Longer-distance runners use a slight arc as they swing their arms, but the faster, more efficient ones don’t waste motion by moving too much from side to side.
Wasted energy from unnecessary motion in the arms is just as damaging to your performance as a dodgy stride. So it is worth trying to rectify this even if it feels a tad unnatural to begin with to be focusing on precisely what your hands and arms are doing. To that end, for the arms:
It should be obvious that bending your arms while swinging is essential.
Don’t carry your arms too high. This may cause neck and upper back pain and swinging arms across the body also needlessly wastes energy.
Don’t have them hanging too low either; they won’t be helping propulsion much down there.
Swinging your elbows out too wide is another needless energy sapper.
The ideal arm position requires that you keep them at a 90-degree angle irrespective of your speed. Hold them with your thumbs just brushing below the top of your pelvis (hips) with the palms facing inwards. If your hands never fall below your waistline, you’ve basically nailed the angle. Pump those elbows backwards and forwards without ever crossing your arms across the body.

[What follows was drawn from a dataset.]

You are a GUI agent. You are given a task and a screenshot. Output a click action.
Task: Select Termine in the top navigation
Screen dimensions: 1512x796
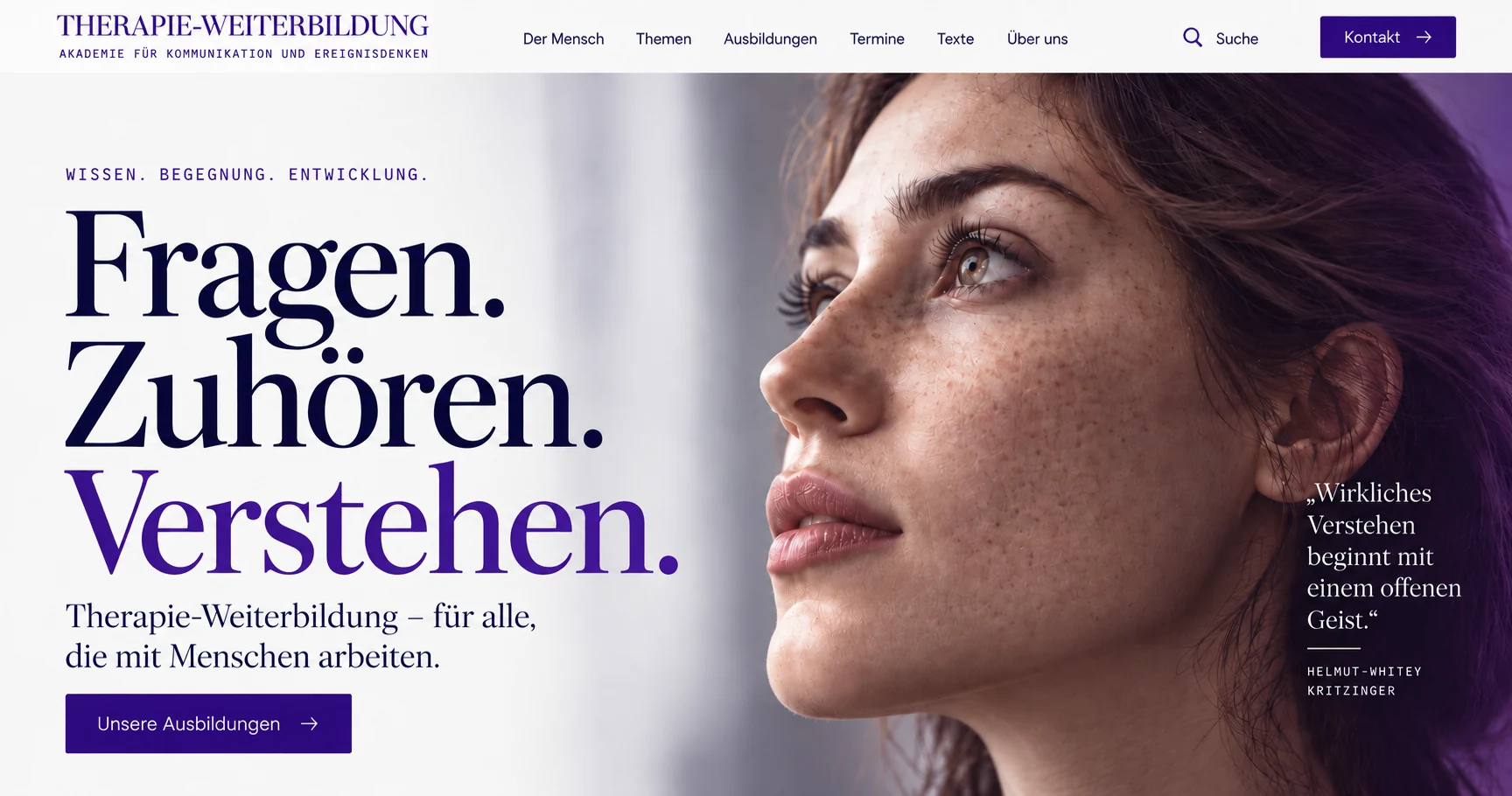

Relaxing your shoulders is absolutely key to perfecting your swing. With a little practice you can learn to swing your arms without moving your shoulders at all. Here’s how: when at home and stationary, place one of your hands on your opposite shoulder and swing the arm of the shoulder that is being held down. This will help you feel what it is like to swing your arm without moving your shoulder. Relaxation doesn’t come naturally to some of us, particularly the Grit Doctor, but practice makes perfect and what I find helps is if I focus on the tips of my elbows when running, drawing the focus – and, hopefully tension – away from my neck and shoulders. When I forget to do this, I often get really sore shoulders after a run, probably as a result of working on a keyboard all day and bringing all that stored-up tension with me on the run.
And now for those hands:
When running uphill, swing your arms with your hands held closer to your chest. This gives your arm swing a more upward motion and will help you to lift your legs more easily. You can also use this arm motion when doing short sprints during interval training.
Do not clench your fists – you will be expending energy unnecessarily.
Any tension held in your body will restrict your movement so hold your hands with your fingers curled in slightly, like you have just caught a butterfly and you don’t want to crush it.
The Grit Doctor says:Master your swing and you’ll get a whole lot more bang for your running buck.